Problem:
In the entries below, find the string "will" and return each line holding it.

Dataset:
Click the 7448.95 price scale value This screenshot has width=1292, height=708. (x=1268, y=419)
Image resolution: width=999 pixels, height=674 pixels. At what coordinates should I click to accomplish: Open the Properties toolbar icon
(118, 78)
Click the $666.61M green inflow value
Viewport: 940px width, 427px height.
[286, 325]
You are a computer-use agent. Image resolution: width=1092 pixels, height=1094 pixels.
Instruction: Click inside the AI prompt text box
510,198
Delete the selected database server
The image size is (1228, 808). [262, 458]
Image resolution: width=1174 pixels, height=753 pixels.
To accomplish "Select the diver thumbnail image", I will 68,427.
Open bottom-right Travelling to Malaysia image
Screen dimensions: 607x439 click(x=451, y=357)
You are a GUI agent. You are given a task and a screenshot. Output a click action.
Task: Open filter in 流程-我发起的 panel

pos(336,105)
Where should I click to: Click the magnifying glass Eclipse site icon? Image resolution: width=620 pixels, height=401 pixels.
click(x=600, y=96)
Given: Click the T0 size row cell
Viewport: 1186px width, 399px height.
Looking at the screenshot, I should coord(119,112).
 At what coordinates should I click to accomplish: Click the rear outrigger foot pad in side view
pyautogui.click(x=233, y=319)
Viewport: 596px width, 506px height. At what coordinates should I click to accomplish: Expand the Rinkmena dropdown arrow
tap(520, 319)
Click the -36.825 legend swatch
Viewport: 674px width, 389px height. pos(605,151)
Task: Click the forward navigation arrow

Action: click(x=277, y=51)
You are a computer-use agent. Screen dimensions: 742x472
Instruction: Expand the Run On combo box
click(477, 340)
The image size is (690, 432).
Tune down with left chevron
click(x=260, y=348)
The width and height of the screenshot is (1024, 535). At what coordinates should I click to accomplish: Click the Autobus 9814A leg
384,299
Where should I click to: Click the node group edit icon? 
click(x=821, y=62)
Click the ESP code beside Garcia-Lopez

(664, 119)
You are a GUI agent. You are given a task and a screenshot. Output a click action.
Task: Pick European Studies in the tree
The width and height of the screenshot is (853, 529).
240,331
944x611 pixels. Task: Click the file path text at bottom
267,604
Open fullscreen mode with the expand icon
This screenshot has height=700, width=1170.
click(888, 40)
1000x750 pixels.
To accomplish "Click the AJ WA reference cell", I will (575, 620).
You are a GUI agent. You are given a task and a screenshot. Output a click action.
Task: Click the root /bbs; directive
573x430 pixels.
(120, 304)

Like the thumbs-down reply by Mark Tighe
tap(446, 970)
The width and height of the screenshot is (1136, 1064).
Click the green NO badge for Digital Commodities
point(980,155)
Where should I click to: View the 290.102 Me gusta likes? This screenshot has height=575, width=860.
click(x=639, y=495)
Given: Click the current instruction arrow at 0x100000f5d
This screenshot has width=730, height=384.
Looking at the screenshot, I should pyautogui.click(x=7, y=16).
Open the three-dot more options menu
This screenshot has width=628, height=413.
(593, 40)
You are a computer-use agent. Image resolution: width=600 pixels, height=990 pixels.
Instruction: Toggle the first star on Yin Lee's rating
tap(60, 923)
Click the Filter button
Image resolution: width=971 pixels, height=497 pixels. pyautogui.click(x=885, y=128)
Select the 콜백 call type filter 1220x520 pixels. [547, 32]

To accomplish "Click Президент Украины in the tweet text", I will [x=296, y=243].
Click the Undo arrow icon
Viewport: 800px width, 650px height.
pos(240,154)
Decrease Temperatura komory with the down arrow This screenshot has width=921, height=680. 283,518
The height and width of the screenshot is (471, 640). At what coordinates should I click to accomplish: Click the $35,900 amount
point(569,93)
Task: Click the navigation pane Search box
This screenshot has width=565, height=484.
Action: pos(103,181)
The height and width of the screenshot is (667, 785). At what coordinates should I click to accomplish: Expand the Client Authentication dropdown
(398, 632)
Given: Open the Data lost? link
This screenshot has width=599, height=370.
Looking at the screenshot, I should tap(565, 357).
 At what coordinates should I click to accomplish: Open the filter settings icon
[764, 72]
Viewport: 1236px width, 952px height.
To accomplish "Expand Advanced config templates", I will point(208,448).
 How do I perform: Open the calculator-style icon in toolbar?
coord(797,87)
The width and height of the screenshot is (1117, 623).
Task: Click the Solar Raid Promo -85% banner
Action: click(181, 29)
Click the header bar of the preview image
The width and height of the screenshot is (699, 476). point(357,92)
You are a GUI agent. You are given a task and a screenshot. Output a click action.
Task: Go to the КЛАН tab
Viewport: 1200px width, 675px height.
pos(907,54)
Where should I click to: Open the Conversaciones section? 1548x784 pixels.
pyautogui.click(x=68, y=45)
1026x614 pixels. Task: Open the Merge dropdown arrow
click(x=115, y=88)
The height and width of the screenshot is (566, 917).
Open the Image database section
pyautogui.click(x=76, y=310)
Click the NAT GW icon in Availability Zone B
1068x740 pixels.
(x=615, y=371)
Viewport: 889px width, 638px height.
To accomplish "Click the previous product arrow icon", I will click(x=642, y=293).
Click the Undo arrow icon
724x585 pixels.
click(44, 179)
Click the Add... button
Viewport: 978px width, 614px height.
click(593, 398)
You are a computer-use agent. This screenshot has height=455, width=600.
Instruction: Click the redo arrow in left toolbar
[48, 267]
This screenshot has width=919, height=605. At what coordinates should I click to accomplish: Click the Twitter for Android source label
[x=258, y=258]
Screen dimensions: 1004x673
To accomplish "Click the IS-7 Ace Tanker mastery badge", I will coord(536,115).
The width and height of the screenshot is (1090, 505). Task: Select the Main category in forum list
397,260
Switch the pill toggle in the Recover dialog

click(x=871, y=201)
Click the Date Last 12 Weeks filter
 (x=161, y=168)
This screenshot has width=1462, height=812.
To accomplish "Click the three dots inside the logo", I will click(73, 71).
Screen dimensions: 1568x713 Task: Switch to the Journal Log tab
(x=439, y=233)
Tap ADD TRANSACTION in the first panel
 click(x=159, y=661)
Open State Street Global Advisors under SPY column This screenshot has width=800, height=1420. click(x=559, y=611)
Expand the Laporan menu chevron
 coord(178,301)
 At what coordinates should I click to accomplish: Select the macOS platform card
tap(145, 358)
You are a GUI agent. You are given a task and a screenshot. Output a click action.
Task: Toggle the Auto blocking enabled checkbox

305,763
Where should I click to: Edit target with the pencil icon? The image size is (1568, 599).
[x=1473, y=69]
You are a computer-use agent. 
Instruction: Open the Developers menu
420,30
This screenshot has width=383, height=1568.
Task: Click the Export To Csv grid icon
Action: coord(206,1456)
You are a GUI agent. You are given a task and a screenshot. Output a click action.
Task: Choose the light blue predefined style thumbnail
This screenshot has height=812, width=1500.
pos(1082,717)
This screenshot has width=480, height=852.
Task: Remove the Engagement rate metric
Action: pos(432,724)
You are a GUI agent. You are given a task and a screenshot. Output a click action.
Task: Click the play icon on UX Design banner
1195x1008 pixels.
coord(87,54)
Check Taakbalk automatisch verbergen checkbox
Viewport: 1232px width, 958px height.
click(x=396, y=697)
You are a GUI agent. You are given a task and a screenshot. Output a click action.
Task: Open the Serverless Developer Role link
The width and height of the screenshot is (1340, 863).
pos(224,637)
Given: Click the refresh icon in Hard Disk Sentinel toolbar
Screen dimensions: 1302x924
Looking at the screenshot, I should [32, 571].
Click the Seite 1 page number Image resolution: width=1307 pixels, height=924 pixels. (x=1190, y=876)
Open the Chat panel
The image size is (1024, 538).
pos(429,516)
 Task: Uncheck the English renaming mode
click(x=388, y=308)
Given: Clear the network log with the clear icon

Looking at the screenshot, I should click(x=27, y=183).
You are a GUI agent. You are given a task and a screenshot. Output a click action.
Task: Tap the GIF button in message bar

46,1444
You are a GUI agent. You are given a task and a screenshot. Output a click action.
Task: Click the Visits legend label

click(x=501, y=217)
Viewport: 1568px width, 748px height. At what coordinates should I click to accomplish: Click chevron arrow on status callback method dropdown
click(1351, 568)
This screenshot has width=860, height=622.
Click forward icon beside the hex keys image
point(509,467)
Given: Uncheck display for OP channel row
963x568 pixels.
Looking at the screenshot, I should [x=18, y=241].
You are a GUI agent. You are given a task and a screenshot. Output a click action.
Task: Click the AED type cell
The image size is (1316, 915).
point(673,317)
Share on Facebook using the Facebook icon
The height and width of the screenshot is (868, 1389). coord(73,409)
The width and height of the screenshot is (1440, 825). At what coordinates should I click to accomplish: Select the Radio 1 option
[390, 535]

Response below:
To accomplish "Select the diver thumbnail image", I will 68,427.
To accomplish "Click the AJ WA reference cell", I will (575, 620).
To accomplish "Click Президент Украины in the tweet text", I will [x=296, y=243].
To accomplish "Expand Advanced config templates", I will point(208,448).
To accomplish "Click the previous product arrow icon", I will click(x=642, y=293).
To accomplish "Click the IS-7 Ace Tanker mastery badge", I will coord(536,115).
To accomplish "Click the three dots inside the logo", I will click(73, 71).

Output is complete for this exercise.